Document text

BEGIN

So, given that planning and remembering are using the same parts of the mind/brain, how could they blur? Well, I think I have a reasonable explanation for why it is that my friend, and maybe others, have false memories sometimes.

My friend had planned to bring his item with him. When he looked into his bag and it wasn't there he could have sworn he had a memory of putting it in there. I am proposing that his act of planning to do it (i.e. imagining/simulating the act of putting the item in his bag), 'primed' all of those neurons to fire when it came time to construct a memory. When we use one specific set of neurons (like when he imagines/simulates the specific task of putting the item in his bag), we make those neruons more likely to fire at a later date. This is called priming. When we learn about something new, we are more likely to find that thing in the world around us, even if it is just as common as before. The brain has become primed to its presence. It works the same way with language and memory.

So, my friends false memory can be attributed to the priming that occurred in his brain from the planning of the action. When he imagined/simulated putting the item in the bag he used all the motor neurons necessary for performing the action, the same motor neurons that would be used in the memory of the action. So when he tried to remember what happened, why the item wasn't there, his motor neurons were primed, from the planning, to fire, giving him the false memory of himself putting them in the bag. So planning primes the mirror neurons in the brain, thus making them more likely to fire when they are called upon for memory.

I created a sloppy pictorial image of this idea.

Photobucket

What I am trying showing here is the central pillar of the imagination, and how it is that planning and remembering can both be considered forms of imagination/simulation that are projected into different times. With planning, however, it can create ripples that extend into our sense of memory. When we plan an action we activate all the specific neurons (via mirror neurons) that are required to perform that action. When we remember an action, we do the exact same thing, we activate the mirror neurons that we believe we used in the actual moment. Given that neurons become primed once used, wouldn't the imagination of an action or outcome prime those neurons and make us more likely to remember the event that way afterwards? If you plan to act a certain way in a situation, are you more likely to remember that event as if you acted that way? If I plan on acting confident and witty at a party, and I imagine/simulate myself as acting that way, would my memory be more likely to be constructed around those terms? Would I be more likely to remember myself as witty or confident?

Here I feel like I am breaking ground on things that I am only aware of now that I have finished writing this. The connection, very generally, between intention/planning and our memories. Do our memories often drift around what our intentions were? Do we remember things certain ways because we planned them to go that way? All of this stuff on mirror neurons and the imagination certainly suggests our minds understand mainly through imagination and simulation of intention. So, it makes sense that imagining intention, planning, priming those mirror neurons, would make us more inclined to remember things as we had planned or intended them to be.

The imagination, as a super broad concept, is quickly becoming an important idea for me.

END

Tasks to perform
**A)** Copy the passage of the text on planning and false memories that opens with the words containing "So, given that" and closes with "false memories sometimes.".
**B)** In the text on planning and false memories, list every question asked in the paragraph that begins "What I am trying showing here."
**C)** According to the text on planning and false memories, what is the name for using a specific set of neurons so that they become more likely to fire at a later date?
The data that follow have nothing to do with the text on planning and false memories.

Dataset excerpt
BEGIN

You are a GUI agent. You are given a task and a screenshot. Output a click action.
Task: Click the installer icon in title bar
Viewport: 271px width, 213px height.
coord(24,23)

END

Answers for the tasks
**A)**
So, given that planning and remembering are using the same parts of the mind/brain, how could they blur? Well, I think I have a reasonable explanation for why it is that my friend, and maybe others, have false memories sometimes.

**B)**
- Given that neurons become primed once used, wouldn't the imagination of an action or outcome prime those neurons and make us more likely to remember the event that way afterwards?
- If you plan to act a certain way in a situation, are you more likely to remember that event as if you acted that way?
- If I plan on acting confident and witty at a party, and I imagine/simulate myself as acting that way, would my memory be more likely to be constructed around those terms?
- Would I be more likely to remember myself as witty or confident?

**C)** Priming.